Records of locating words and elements
——————
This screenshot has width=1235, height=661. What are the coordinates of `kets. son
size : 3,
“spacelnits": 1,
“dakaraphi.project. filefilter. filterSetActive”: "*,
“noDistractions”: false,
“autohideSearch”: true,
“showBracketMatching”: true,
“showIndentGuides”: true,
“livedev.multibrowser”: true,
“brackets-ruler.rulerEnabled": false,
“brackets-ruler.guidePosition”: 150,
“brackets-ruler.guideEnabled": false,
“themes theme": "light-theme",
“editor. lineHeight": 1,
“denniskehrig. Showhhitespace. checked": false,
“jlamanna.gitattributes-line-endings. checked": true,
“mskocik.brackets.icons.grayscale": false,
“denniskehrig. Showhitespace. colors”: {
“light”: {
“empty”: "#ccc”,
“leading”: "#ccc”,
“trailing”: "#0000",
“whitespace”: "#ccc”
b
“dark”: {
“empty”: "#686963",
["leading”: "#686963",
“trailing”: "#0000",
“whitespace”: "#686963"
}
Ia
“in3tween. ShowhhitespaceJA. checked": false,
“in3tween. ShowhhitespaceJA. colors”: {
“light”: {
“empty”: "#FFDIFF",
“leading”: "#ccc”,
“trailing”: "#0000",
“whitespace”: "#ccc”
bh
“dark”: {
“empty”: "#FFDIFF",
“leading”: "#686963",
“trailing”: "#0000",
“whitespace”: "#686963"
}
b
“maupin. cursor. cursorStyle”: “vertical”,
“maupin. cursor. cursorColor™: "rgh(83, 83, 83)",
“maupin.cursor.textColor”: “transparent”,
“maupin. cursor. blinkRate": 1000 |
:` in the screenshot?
——————
• Instructions for the task
Find each line of the data above that contains the string "ShowhhitespaceJA" and copy it out in full. Only matches with the same capitalization count.

• Exercise output
“in3tween. ShowhhitespaceJA. checked": false,
“in3tween. ShowhhitespaceJA. colors”: {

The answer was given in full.